━━ Text block ━━

House Speaker Paul Ryan’s “Better Way” plan would give states the option to choose a block grant or per capita funding, but it’s unclear whether the Trump administration is considering both options.

It will meet resistance – and not just from the left.

The suggestion that the Trump administration was considering block grants contradicted the promise candidate Trump made from the stump not to cut Medicaid, along with other social programs. (Block granting Medicaid, it’s worth noting, was a proposal listed on Trump’s campaign website and Trump himself has mentioned the option in interviews since the election).

Governors of both parties, too, have flagged concerns about that kind of overhaul to the program.

Republican Gov. Charlie Baker (R-MA) told House Republicans in a letter that, “Proposals that suggest states may be provided with more flexibility and control must not result in substantial and destabilizing cost shift to states.”

A letter from the National Governor’s Association said that it was “critical that Congress continue to maintain a meaningful federal role in this partnership and does not shift costs to states” and that reform proposals “should protect states from unforeseen financial risks” including “a spike in Medicaid enrollment or increased per-beneficiary costs.”

Part of the worry is that some states, like Minnesota, are already running efficient programs, according to Hayes.

━━━
━━ Records shown ━━

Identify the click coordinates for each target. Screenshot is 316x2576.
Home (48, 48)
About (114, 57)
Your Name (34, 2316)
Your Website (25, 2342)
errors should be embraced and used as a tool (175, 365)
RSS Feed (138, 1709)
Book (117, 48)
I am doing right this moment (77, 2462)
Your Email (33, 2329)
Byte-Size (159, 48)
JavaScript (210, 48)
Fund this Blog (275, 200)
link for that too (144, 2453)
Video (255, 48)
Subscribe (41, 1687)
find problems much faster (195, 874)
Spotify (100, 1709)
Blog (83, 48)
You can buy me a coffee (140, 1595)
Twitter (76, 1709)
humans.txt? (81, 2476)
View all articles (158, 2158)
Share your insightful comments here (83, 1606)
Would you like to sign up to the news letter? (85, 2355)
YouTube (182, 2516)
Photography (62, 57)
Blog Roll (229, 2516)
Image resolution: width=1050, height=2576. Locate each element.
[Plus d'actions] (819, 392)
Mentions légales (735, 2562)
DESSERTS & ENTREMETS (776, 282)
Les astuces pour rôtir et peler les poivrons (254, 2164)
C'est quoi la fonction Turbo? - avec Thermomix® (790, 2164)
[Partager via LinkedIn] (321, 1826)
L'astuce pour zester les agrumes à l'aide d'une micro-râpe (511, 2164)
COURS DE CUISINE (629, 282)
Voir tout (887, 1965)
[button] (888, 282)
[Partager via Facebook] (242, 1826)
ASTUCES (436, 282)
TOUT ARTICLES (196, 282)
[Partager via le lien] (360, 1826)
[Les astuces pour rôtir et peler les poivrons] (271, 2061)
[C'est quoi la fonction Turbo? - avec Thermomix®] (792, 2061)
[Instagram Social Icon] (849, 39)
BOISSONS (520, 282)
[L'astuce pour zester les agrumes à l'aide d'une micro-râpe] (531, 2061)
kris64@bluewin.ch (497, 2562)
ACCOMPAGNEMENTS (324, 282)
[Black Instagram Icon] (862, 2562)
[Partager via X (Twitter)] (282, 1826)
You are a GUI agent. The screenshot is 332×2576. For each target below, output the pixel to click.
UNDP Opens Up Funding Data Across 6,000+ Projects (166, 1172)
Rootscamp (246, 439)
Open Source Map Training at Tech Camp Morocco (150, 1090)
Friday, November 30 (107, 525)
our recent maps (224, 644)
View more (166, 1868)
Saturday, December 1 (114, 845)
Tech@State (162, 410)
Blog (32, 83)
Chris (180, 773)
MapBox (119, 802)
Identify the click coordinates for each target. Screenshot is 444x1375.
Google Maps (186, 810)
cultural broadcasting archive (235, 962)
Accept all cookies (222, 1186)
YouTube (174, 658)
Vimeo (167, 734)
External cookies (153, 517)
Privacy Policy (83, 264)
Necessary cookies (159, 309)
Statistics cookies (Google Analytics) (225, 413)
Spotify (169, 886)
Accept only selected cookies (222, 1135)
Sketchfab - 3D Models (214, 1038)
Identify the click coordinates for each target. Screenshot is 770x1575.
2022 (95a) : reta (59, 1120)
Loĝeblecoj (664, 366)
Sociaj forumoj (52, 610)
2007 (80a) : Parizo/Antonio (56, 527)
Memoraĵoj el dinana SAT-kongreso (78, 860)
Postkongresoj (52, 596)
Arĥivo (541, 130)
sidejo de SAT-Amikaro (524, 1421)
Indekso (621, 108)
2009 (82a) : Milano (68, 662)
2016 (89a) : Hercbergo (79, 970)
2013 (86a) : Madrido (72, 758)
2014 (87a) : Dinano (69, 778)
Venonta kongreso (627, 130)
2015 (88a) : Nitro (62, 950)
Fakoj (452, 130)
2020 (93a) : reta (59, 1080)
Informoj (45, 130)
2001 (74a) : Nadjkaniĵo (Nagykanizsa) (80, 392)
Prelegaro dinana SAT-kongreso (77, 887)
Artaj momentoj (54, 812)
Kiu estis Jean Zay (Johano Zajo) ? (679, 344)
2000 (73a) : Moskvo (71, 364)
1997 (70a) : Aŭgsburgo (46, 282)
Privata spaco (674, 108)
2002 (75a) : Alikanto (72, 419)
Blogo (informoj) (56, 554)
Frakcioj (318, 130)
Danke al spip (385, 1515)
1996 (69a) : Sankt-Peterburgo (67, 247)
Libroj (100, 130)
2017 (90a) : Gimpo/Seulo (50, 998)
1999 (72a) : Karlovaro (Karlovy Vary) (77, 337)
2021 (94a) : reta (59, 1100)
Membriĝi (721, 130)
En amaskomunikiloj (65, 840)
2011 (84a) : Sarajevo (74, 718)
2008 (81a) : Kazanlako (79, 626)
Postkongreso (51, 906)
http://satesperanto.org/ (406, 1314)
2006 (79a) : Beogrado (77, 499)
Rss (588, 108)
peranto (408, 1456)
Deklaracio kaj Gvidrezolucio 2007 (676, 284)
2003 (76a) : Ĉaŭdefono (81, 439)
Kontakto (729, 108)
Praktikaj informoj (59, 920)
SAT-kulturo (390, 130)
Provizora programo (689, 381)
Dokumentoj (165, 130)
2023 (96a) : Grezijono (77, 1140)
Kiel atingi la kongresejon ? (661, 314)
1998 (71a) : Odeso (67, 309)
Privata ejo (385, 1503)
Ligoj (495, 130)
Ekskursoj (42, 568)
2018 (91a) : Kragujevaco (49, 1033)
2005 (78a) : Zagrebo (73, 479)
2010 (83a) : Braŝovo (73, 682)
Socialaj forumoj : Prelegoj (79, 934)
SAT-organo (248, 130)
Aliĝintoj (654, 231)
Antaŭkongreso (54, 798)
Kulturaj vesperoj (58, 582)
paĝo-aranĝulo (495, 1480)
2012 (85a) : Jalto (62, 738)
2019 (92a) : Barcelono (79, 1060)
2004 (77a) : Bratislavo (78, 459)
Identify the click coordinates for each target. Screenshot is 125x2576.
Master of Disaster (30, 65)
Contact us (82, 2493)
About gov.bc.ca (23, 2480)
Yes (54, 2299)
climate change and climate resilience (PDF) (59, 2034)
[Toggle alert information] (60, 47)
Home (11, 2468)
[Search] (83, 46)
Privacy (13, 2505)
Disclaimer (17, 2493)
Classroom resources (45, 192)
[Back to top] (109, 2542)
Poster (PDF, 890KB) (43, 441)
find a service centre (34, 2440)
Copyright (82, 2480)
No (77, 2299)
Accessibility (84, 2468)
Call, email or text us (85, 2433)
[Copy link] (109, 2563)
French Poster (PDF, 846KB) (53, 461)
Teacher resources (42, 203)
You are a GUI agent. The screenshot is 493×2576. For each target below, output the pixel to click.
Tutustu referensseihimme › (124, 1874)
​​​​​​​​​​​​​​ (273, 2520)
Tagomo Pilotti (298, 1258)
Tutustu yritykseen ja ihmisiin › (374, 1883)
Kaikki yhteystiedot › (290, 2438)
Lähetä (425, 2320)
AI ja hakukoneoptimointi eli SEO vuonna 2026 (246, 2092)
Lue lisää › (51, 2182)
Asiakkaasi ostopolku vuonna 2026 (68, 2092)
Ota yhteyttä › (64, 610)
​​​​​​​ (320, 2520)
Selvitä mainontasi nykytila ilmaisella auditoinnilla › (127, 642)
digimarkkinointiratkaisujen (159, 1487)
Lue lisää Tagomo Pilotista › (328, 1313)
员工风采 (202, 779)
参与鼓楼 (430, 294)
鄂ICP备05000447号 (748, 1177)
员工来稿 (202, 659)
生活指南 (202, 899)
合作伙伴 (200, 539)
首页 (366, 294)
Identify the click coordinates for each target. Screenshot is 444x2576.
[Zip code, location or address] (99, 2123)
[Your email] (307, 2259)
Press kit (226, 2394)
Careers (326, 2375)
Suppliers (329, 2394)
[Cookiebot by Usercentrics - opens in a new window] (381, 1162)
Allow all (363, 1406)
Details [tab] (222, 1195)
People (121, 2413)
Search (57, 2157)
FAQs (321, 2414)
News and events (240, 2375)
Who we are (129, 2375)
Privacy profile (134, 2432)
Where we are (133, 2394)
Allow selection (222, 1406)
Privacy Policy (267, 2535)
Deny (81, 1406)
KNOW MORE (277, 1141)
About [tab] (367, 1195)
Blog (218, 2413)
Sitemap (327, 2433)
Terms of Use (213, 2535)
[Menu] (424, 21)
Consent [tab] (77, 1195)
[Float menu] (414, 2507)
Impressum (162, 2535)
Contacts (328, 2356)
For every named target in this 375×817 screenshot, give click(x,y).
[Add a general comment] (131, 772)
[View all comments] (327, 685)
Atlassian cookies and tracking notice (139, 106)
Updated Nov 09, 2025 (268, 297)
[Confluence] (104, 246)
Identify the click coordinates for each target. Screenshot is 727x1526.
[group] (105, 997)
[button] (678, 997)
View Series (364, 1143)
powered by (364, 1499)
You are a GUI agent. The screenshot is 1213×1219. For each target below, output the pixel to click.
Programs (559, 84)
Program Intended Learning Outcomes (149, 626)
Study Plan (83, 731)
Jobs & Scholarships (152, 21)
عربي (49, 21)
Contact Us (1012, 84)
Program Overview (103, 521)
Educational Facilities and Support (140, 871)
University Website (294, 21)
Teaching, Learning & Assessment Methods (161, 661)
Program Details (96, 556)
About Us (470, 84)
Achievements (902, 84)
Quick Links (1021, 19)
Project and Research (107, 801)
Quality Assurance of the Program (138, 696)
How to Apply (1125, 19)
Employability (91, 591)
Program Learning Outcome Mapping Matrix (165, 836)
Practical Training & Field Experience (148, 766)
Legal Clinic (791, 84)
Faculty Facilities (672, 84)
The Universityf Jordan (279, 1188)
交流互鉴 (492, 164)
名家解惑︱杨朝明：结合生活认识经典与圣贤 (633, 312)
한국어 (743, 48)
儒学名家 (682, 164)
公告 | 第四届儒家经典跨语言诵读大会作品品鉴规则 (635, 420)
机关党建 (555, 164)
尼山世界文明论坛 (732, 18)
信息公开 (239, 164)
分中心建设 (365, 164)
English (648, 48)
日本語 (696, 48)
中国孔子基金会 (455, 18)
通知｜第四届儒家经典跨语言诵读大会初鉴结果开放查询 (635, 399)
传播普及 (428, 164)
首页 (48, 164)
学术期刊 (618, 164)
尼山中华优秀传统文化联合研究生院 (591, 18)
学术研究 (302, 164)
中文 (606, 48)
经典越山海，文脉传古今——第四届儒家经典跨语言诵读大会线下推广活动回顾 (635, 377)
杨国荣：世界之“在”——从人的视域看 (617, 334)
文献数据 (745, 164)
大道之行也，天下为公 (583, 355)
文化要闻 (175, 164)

━━━

• **What you need to do**
1 – Translate this sentence from the Medicaid passage into Spanish: "Governors of both parties, too, have flagged concerns about that kind of overhaul to the program."
2 – Please print the Medicaid passage from "It will meet" up to and including "since the election).".
3 – Proceed with the Medicaid passage, starting after its last sentence.

• **Written responses**
1 – Los gobernadores de ambos partidos también han expresado su preocupación por ese tipo de reforma del programa.

2 –
It will meet resistance – and not just from the left.

The suggestion that the Trump administration was considering block grants contradicted the promise candidate Trump made from the stump not to cut Medicaid, along with other social programs. (Block granting Medicaid, it’s worth noting, was a proposal listed on Trump’s campaign website and Trump himself has mentioned the option in interviews since the election).

3 –
“You are going to be locking them in at a point in which they feel like they’ve already gotten all the efficiencies they can out of the program, where you have other states that have not done anything,” Hayes said.

More generally, the CBO said in its assessment of Ryan’s 2012 budget that included Medicaid block grants: “… even with significant efficiency gains, the magnitude of the reduction in spending relative to such spending in the other scenarios means that states would need to … make considerable cutbacks.”

Getting GOP consensus on a block grant system won’t be easy.

Making block granting complicated is that a variety of populations depend on Medicaid, and they each have different level of typical health care costs. Children and low-income enrollees who are young tend to have low per capita costs, while the cost is much higher to cover people with disabilities who use the program, and those over 65 with access to its coverage. Each state has a different make-up of these various populations, and those populations are likely to change over time.

“You have some states that have a disproportionate population of elderly, relative to their populations, and this is one of the reasons there were problems in 1995,” Hayes said. “There were huge battles about state formulas and which states would get how much money, and it was really kept kind of secret.”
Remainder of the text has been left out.